>> Start Text extract

From Casetext: Smarter Legal Research

Southgate Co. v. Commonwealth

Supreme Court of Virginia. Richmond
Jan 14, 1937
167 Va. 302 (Va. 1937)

Opinion

January 14, 1937

Present, All the Justices

1. INTERSTATE COMMERCE — Interstate Character Ends upon Storage in State for Subsequent Distribution. — When goods were shipped from one State into another and in the latter placed in storage to be subsequently distributed, the interstate character ends.

2. LICENSES — Interstate Commerce — Brokers for Sugar Shipped into State and Stored for Subsequent Distribution — Case at Bar. — In the instant case, an action to recover additional license taxes based upon gross profits, defendant, a sugar broker for foreign corporations, contended that the taxes were based upon an amount which included commissions on sales made in interstate commerce. Defendant's principals used a storehouse in the State to which they shipped sugar to fill orders and to be stored to fill future orders, none of the shipments being designated for any particular orders. The Commissioner of the Revenue testified that deductions were made for all commissions earned upon direct shipments from outside the State to purchasers in Virginia and other States. All other shipments were received at the storehouse and distribution made from there.

>> End Text extract

**Given task 1**
According to the court opinion, when does the interstate character of goods shipped from one State into another end?
**Given task 2**
Write out the part of the court opinion that begins at the words "Supreme Court of" and stops after "interstate character ends.".
The records have no connection to the court opinion.

>> Start Information provided

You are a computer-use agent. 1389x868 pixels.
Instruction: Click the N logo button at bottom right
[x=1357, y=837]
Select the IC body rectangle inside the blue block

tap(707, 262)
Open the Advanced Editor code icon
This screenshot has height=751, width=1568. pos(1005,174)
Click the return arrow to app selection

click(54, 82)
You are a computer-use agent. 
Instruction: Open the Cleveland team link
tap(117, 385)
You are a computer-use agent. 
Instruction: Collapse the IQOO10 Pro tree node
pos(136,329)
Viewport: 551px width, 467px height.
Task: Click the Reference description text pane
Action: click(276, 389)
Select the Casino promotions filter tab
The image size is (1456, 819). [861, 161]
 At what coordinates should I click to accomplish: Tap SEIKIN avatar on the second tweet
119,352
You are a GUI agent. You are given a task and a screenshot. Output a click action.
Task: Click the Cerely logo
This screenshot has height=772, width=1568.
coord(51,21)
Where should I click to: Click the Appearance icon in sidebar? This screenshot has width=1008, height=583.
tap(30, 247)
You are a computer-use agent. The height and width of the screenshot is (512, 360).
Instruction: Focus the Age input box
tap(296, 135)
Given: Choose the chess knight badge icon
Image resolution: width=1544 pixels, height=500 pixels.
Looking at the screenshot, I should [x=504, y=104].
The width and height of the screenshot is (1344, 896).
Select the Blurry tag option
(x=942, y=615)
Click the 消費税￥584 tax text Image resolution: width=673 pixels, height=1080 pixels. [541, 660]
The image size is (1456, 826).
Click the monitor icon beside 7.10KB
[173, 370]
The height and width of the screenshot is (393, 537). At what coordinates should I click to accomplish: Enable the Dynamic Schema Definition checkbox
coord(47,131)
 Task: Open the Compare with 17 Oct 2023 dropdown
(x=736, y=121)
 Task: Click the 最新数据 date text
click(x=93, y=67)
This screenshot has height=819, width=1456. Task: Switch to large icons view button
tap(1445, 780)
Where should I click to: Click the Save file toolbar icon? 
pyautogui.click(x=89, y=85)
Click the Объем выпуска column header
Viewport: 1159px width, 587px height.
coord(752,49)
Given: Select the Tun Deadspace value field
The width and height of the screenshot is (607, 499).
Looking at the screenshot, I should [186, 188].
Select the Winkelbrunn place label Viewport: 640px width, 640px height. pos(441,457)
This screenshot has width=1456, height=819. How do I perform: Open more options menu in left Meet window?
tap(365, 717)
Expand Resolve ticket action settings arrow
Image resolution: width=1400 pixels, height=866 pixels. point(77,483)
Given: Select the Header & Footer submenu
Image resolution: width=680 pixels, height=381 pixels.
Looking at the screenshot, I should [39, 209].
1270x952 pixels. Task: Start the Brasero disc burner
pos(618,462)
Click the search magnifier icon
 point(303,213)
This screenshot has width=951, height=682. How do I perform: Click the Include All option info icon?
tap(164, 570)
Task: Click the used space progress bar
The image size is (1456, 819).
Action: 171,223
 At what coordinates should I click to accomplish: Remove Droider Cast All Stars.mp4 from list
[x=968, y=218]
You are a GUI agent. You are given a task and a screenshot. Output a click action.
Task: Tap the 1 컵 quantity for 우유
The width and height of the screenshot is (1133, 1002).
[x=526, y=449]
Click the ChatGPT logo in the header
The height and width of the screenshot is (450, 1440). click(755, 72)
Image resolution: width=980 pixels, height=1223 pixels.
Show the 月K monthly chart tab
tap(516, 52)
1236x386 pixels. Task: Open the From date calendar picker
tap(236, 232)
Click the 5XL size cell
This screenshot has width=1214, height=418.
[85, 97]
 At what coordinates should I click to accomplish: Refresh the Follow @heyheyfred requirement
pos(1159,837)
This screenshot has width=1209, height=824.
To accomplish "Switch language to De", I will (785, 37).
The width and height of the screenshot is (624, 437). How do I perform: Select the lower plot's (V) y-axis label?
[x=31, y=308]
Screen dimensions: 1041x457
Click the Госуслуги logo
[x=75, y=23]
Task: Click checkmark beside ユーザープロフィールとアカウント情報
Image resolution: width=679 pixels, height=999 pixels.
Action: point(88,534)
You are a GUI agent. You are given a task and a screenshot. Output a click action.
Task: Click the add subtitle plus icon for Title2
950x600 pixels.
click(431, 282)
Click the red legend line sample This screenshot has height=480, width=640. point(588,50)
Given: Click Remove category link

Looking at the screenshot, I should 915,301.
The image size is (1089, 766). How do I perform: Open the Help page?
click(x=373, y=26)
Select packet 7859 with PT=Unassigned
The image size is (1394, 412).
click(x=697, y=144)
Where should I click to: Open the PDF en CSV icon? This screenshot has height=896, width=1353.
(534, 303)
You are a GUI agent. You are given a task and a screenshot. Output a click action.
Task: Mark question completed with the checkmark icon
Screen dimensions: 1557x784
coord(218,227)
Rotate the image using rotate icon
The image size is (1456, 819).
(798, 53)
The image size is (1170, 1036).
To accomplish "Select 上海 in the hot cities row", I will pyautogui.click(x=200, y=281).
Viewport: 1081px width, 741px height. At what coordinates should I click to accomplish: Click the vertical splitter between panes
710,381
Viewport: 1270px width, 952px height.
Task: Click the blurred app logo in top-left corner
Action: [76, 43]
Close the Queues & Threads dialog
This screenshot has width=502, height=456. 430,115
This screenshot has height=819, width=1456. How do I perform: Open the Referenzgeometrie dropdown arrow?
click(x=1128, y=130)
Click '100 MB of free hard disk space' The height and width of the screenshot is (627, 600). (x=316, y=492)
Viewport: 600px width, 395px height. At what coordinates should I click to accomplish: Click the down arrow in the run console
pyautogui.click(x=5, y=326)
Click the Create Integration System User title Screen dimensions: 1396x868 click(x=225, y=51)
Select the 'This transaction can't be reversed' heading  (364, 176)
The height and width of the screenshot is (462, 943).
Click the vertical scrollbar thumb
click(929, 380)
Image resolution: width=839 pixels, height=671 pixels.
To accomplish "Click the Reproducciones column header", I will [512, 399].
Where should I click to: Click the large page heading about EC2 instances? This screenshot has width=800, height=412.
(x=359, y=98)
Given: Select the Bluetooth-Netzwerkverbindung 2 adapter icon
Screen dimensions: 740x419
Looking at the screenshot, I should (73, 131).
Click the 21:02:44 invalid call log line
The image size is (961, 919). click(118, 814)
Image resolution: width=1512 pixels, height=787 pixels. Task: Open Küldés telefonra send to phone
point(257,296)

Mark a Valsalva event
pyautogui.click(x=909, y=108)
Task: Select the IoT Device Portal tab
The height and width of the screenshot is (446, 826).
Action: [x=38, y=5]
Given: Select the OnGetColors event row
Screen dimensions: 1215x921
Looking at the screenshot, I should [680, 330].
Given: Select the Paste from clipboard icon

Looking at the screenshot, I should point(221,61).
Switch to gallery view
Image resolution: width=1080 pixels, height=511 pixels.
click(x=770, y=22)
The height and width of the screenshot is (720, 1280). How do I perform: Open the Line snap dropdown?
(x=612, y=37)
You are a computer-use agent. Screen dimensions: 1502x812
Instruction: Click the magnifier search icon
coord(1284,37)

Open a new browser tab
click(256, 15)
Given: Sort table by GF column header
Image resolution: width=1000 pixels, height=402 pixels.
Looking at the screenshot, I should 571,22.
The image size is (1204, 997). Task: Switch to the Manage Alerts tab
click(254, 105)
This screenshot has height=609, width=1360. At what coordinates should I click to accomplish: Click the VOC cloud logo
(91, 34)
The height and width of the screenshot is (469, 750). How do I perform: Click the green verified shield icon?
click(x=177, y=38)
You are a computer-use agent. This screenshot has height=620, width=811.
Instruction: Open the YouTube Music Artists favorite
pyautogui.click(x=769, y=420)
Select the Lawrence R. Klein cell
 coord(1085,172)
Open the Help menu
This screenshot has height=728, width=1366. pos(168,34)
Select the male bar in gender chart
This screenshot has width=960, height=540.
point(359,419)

>> End Information provided

**Complete output 1**
It ends when the goods are placed in storage in the latter State to be subsequently distributed.

**Complete output 2**
Supreme Court of Virginia. Richmond
Jan 14, 1937
167 Va. 302 (Va. 1937)

Opinion

January 14, 1937

Present, All the Justices

1. INTERSTATE COMMERCE — Interstate Character Ends upon Storage in State for Subsequent Distribution. — When goods were shipped from one State into another and in the latter placed in storage to be subsequently distributed, the interstate character ends.